Dan Wells


My research interests are primarily in text-to-speech synthesis for low-resource languages, especially multilingual modelling, transfer learning and model adaptation in end-to-end neural network systems. I'm interested in finding representations of speech which allow more efficient sharing of information between languages, making it easier to bootstrap training new voices for languages with little annotated data.

Sub-phonemic input representations for TTS

Recent end-to-end systems for text-to-speech synthesis are sequence-to-sequence models trained from (normalised) text inputs, implicitly learning a mapping from spelling to pronunciation and corresponding acoustic features on the other end. This works well if you have a lot (tens of hours) of transcribed audios, and is attractive for reducing the reliance on more traditional and expensive linguistic resources, especially pronunciation lexicons. This isn't necessarily the best way to train a multilingual model, however, given the variation in letter-sound correspondences and even entire orthographic systems between languages.

Another option is to convert text transcriptions to phoneme sequences, i.e. the constituent units comprising the inventory of sounds in a given language.
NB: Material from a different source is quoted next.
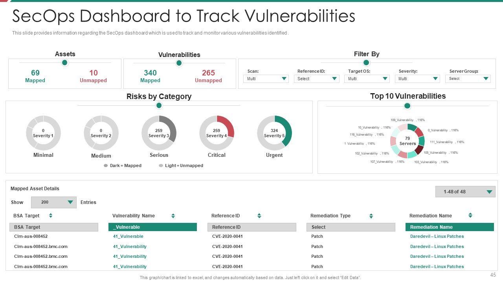Screen dimensions: 503x283
Task: Select the _Vulnerable column filter header
Action: tap(152, 227)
Using a standard phonemic representation such as the International Phonetic Alphabet allows for sharing of broadly similar sound inventories between languages, but there will still be cases where a sound exists in one language but not another, in which case sharing information about the acoustics of a given input symbol remains a problem.

While phonemes may be considered the minimal unit of sound used to form words in a given language, they can also be decomposed into sets of distinctive phonological features. For example, the /d/ in 'dog' and the /t/ in 'tog' differ only in a single phonological feature, namely voicing: the vibration of the vocal folds which you might feel when pronouncing /d/ but not /t/ [1]. In general, vowel phonemes are always voiced, so that voicing feature is something we can learn independently of whether or not there are any voiced consonants in our target language's training data. Putting everything together, even if we never saw a /d/ phoneme during model training, using a featural representation we might get away with setting the voicing feature on a /t/ phoneme which we have been able to learn about and transfer some of our knowledge about voicing from vocalic segments to synthesise a /d/ if needed.
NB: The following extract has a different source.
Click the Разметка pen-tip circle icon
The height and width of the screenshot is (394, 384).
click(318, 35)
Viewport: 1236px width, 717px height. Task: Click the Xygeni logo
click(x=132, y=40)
I plan to investigate the use of this kind of phonological feature representation for training multilingual TTS systems and more efficiently sharing acoustic information between languages, especially if only limited amounts of annotated data are available.

[1] Phonologically speaking, that is... the phonetics are a bit different for English, one of many reasons why it's probably kind of a bad choice for default exemplar language.
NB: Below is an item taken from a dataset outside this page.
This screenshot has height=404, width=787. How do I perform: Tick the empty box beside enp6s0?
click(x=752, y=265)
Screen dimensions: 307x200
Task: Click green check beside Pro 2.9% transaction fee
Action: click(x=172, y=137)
Multi-accent ASR with Mozilla Common Voice

I've looked at training accent-aware ASR systems for English using the crowd-sourced Mozilla Common Voice corpus, where those who contribute voice recordings can also add self-reported accent labels.

My recipes for training Kaldi models on the latest release of English MCV are available on GitHub. I looked at a couple different ways of passing accent information to an ASR system, either by appending a 1-hot accent ID vector or a full embedding extracted from a separately-trained accent ID system to acoustic feature inputs during training. The base model is an LF-MMI 'chain' model, and I had to modify the Kaldi code for training and running these models to accept additional input vectors for accent encoding. You can find my fork of Kaldi with these changes here (and this is probably necessary for getting my MCV recipes to work properly right now).